There are 4 possible clutches that will work: 11” or 12”, and with dampening springs or without.  If you go with a SMF (next step) you need springs, if you go DMF you need to not have them.  The simplest/cheapest option is 11”, with springs.  I used Sachs part # K0065-02, which I found at O’Reilys (same part #).  (I’m not endorsing O’Reily, they just happen to be nationwide, and fairly inexpensive, so it’s a simple example to use.  Cross reference the part numbers and shop wherever you like.  I encourage shopping at local/independent businesses)

-The Flywheel.  You may or may not need to replace this.  It depends on what clutch you get (and what condition your old flywheel is in when you get the old tranny off and take a look at it).  If the clutch has springs in it, you need a single mass flywheel.  If it doesn’t, you need a dual mass.  The single mass flywheel may cause some ugly sounds when you are idling in neutral. Mine does. That’s ok, we’re ecomodders and hypermilers, we try to spend as little time idling as possible.  The engine/transmission can accept single (SMF) or dual mass flywheel (DMF) with either 11” or 12” clutch, so long as they are compatible with each other and have the correct diameter hole (1 ¼”)  and correct number of splines (10) to fit the transmission.

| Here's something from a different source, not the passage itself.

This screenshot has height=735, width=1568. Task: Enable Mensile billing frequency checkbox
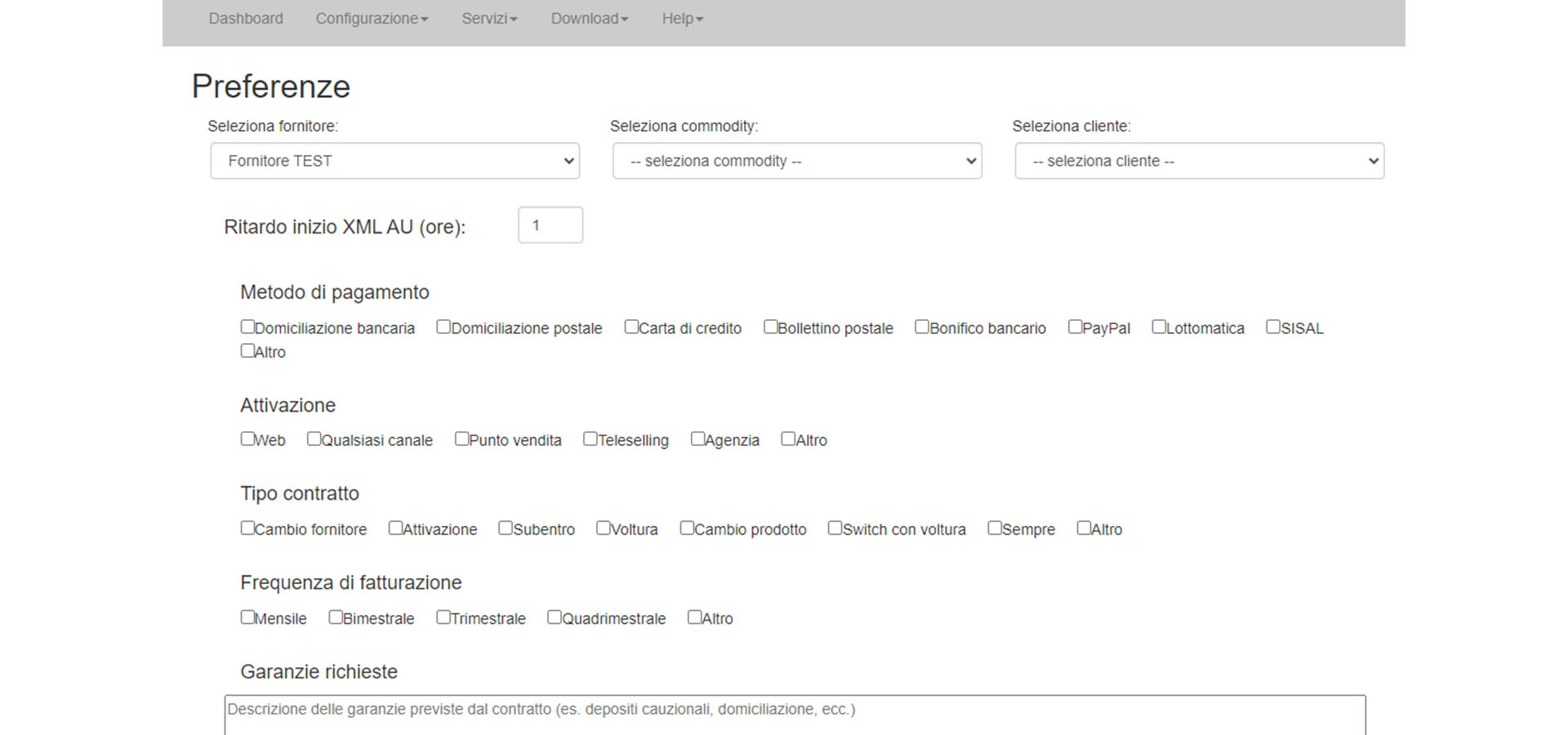pyautogui.click(x=247, y=617)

The pressure plate may or may not also need to be replaced.  If you are changing from single to dual mass (or vice versa) the bolt holes may not line up.  The clutch kit I got came with the pressure plate, throwout bearing, pilot bearing, and alignment tool, and I kept my original flywheel, so that made this step relatively simple.

-The Drive Shaft.  The yoke at the end of the ZF is slightly bigger than the T-19, so it doesn’t mate up to the driveshaft using the same U-Joint.  A lot of people deal with this by changing out the entire driveshaft (or at least the first section of it.  However, you can also find hybrid adapter U-joints that make the existing driveshaft work with the ZF.

-The Universal Joint (U-joint).  This is the +shaped thing with bearings that allows the driveshaft to transmit power to the transmission, while allowing them some freedom of angle relative to each other.  Just like with the clutch, in the newer generation truck, they changed the diameter of the part just a fraction of an inch, which is enough to make the old and new incompatible.  Fortunately, adapters with one size on one axis and another size on the other axis are actually pretty easy to find at regular auto stores.  You have to go from a ZF-5 (1350 / 1.188”) to a 6.9L IDI stock driveshaft (1330 / 1.063”).  At O’Reily the part number is 448.
Be careful not to let the caps fall off, or the tiny roller bearings will go all over the place, get lost or dirty, and you’ll need to buy a whole new U-joint.
-The Crossmember.  This is the steel bar that rests on the frame, which holds up the back of the transmission.  The ZF is a couple inches longer than the BW.  The difference is small enough that you can use the same driveshaft, but the holes in the crossmemeber won’t line up.  If you can get one along with the transmission, it should fit in place of the old one.  Or you can just drill new holes in the original crossmember, and cut away a small section to fit around the back of the tranny (that’s what I did)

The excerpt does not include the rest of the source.